Your assignment: Retype the whole of the data exactly.

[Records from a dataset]
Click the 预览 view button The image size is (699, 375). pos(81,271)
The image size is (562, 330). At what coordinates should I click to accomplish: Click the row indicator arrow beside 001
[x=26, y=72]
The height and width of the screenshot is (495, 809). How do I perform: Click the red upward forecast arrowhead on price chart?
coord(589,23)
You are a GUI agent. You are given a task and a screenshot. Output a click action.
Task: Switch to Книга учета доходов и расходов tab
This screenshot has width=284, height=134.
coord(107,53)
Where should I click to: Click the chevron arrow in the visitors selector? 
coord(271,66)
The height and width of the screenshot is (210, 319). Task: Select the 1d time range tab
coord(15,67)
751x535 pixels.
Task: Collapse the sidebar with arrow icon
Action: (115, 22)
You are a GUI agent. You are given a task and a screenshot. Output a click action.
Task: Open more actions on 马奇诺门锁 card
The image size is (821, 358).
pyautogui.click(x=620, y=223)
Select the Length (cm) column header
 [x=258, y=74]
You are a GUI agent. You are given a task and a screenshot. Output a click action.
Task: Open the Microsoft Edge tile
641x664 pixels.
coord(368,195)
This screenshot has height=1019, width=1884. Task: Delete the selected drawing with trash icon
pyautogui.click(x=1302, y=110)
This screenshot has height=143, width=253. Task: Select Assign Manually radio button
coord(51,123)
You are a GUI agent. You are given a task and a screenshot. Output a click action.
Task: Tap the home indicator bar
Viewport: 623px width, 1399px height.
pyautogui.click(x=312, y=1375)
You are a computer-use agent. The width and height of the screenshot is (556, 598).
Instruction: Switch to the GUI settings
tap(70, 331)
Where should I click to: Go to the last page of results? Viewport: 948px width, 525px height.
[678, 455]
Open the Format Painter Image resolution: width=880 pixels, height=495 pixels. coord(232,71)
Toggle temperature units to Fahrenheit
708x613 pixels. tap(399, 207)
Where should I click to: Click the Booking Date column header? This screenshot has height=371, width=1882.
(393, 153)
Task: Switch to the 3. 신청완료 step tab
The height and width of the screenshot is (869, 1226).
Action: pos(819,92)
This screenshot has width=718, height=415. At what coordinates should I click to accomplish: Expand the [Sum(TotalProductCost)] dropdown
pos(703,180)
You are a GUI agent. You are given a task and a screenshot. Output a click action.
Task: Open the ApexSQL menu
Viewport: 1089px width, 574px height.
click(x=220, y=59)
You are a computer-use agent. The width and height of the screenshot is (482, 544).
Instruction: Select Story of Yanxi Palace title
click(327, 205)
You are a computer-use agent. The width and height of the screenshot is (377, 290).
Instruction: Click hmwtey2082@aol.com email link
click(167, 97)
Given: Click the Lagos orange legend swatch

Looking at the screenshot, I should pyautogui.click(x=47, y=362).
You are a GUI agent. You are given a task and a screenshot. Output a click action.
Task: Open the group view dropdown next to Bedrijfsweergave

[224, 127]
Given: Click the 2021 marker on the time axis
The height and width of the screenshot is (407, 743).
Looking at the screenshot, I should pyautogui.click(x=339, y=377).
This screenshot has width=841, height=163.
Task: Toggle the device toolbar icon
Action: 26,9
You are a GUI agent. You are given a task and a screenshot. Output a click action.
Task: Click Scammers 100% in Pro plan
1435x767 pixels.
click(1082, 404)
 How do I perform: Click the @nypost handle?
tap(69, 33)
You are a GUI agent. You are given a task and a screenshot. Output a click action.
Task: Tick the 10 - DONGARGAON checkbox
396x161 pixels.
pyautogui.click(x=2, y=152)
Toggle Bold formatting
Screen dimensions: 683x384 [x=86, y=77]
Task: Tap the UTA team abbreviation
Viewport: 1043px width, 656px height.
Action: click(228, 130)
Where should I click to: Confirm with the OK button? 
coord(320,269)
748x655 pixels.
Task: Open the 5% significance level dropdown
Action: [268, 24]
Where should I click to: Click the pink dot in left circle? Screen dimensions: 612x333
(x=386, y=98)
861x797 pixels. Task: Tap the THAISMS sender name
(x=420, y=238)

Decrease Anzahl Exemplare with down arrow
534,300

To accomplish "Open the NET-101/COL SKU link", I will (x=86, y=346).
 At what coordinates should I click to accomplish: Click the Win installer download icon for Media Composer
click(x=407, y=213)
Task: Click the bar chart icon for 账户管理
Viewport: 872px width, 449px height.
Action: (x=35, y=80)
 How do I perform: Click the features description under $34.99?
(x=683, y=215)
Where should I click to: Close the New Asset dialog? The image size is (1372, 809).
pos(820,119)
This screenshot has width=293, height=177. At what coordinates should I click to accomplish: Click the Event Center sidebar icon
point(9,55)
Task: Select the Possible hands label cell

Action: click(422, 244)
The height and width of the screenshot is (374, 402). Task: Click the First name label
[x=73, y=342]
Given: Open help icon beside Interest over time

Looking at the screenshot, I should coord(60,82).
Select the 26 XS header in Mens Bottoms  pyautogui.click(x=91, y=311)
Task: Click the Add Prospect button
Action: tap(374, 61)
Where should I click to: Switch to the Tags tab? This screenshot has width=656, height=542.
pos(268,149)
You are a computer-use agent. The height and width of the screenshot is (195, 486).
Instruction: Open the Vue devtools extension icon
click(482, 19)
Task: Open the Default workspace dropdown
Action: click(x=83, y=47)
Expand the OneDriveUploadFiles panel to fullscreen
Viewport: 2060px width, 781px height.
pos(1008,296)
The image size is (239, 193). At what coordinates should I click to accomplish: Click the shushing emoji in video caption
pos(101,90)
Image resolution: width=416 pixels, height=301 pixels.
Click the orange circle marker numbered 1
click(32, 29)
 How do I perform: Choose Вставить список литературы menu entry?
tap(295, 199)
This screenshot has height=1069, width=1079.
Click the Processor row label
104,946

Solution to this exercise:
Click the 预览 view button The image size is (699, 375). pos(81,271)
The image size is (562, 330). At what coordinates should I click to accomplish: Click the row indicator arrow beside 001
[x=26, y=72]
The height and width of the screenshot is (495, 809). How do I perform: Click the red upward forecast arrowhead on price chart?
coord(589,23)
You are a GUI agent. You are given a task and a screenshot. Output a click action.
Task: Switch to Книга учета доходов и расходов tab
This screenshot has width=284, height=134.
coord(107,53)
Where should I click to: Click the chevron arrow in the visitors selector? 
coord(271,66)
The height and width of the screenshot is (210, 319). Task: Select the 1d time range tab
coord(15,67)
751x535 pixels.
Task: Collapse the sidebar with arrow icon
Action: (115, 22)
You are a GUI agent. You are given a task and a screenshot. Output a click action.
Task: Open more actions on 马奇诺门锁 card
The image size is (821, 358).
pyautogui.click(x=620, y=223)
Select the Length (cm) column header
 [x=258, y=74]
You are a GUI agent. You are given a task and a screenshot. Output a click action.
Task: Open the Microsoft Edge tile
641x664 pixels.
coord(368,195)
This screenshot has height=1019, width=1884. Task: Delete the selected drawing with trash icon
pyautogui.click(x=1302, y=110)
This screenshot has height=143, width=253. Task: Select Assign Manually radio button
coord(51,123)
You are a GUI agent. You are given a task and a screenshot. Output a click action.
Task: Tap the home indicator bar
Viewport: 623px width, 1399px height.
pyautogui.click(x=312, y=1375)
You are a computer-use agent. The width and height of the screenshot is (556, 598).
Instruction: Switch to the GUI settings
tap(70, 331)
Where should I click to: Go to the last page of results? Viewport: 948px width, 525px height.
[678, 455]
Open the Format Painter Image resolution: width=880 pixels, height=495 pixels. coord(232,71)
Toggle temperature units to Fahrenheit
708x613 pixels. tap(399, 207)
Where should I click to: Click the Booking Date column header? This screenshot has height=371, width=1882.
(393, 153)
Task: Switch to the 3. 신청완료 step tab
The height and width of the screenshot is (869, 1226).
Action: pos(819,92)
This screenshot has width=718, height=415. At what coordinates should I click to accomplish: Expand the [Sum(TotalProductCost)] dropdown
pos(703,180)
You are a GUI agent. You are given a task and a screenshot. Output a click action.
Task: Open the ApexSQL menu
Viewport: 1089px width, 574px height.
click(x=220, y=59)
You are a computer-use agent. The width and height of the screenshot is (482, 544).
Instruction: Select Story of Yanxi Palace title
click(327, 205)
You are a computer-use agent. The width and height of the screenshot is (377, 290).
Instruction: Click hmwtey2082@aol.com email link
click(167, 97)
Given: Click the Lagos orange legend swatch

Looking at the screenshot, I should pyautogui.click(x=47, y=362).
You are a GUI agent. You are given a task and a screenshot. Output a click action.
Task: Open the group view dropdown next to Bedrijfsweergave

[224, 127]
Given: Click the 2021 marker on the time axis
The height and width of the screenshot is (407, 743).
Looking at the screenshot, I should pyautogui.click(x=339, y=377).
This screenshot has width=841, height=163.
Task: Toggle the device toolbar icon
Action: 26,9
You are a GUI agent. You are given a task and a screenshot. Output a click action.
Task: Click Scammers 100% in Pro plan
1435x767 pixels.
click(1082, 404)
 How do I perform: Click the @nypost handle?
tap(69, 33)
You are a GUI agent. You are given a task and a screenshot. Output a click action.
Task: Tick the 10 - DONGARGAON checkbox
396x161 pixels.
pyautogui.click(x=2, y=152)
Toggle Bold formatting
Screen dimensions: 683x384 [x=86, y=77]
Task: Tap the UTA team abbreviation
Viewport: 1043px width, 656px height.
Action: click(228, 130)
Where should I click to: Confirm with the OK button? 
coord(320,269)
748x655 pixels.
Task: Open the 5% significance level dropdown
Action: [268, 24]
Where should I click to: Click the pink dot in left circle? Screen dimensions: 612x333
(x=386, y=98)
861x797 pixels. Task: Tap the THAISMS sender name
(x=420, y=238)

Decrease Anzahl Exemplare with down arrow
534,300

To accomplish "Open the NET-101/COL SKU link", I will (x=86, y=346).
 At what coordinates should I click to accomplish: Click the Win installer download icon for Media Composer
click(x=407, y=213)
Task: Click the bar chart icon for 账户管理
Viewport: 872px width, 449px height.
Action: (x=35, y=80)
 How do I perform: Click the features description under $34.99?
(x=683, y=215)
Where should I click to: Close the New Asset dialog? The image size is (1372, 809).
pos(820,119)
This screenshot has width=293, height=177. At what coordinates should I click to accomplish: Click the Event Center sidebar icon
point(9,55)
Task: Select the Possible hands label cell

Action: click(422, 244)
The height and width of the screenshot is (374, 402). Task: Click the First name label
[x=73, y=342]
Given: Open help icon beside Interest over time

Looking at the screenshot, I should coord(60,82).
Select the 26 XS header in Mens Bottoms  pyautogui.click(x=91, y=311)
Task: Click the Add Prospect button
Action: tap(374, 61)
Where should I click to: Switch to the Tags tab? This screenshot has width=656, height=542.
pos(268,149)
You are a computer-use agent. The height and width of the screenshot is (195, 486).
Instruction: Open the Vue devtools extension icon
click(482, 19)
Task: Open the Default workspace dropdown
Action: click(x=83, y=47)
Expand the OneDriveUploadFiles panel to fullscreen
Viewport: 2060px width, 781px height.
pos(1008,296)
The image size is (239, 193). At what coordinates should I click to accomplish: Click the shushing emoji in video caption
pos(101,90)
Image resolution: width=416 pixels, height=301 pixels.
Click the orange circle marker numbered 1
click(32, 29)
 How do I perform: Choose Вставить список литературы menu entry?
tap(295, 199)
This screenshot has height=1069, width=1079.
Click the Processor row label
104,946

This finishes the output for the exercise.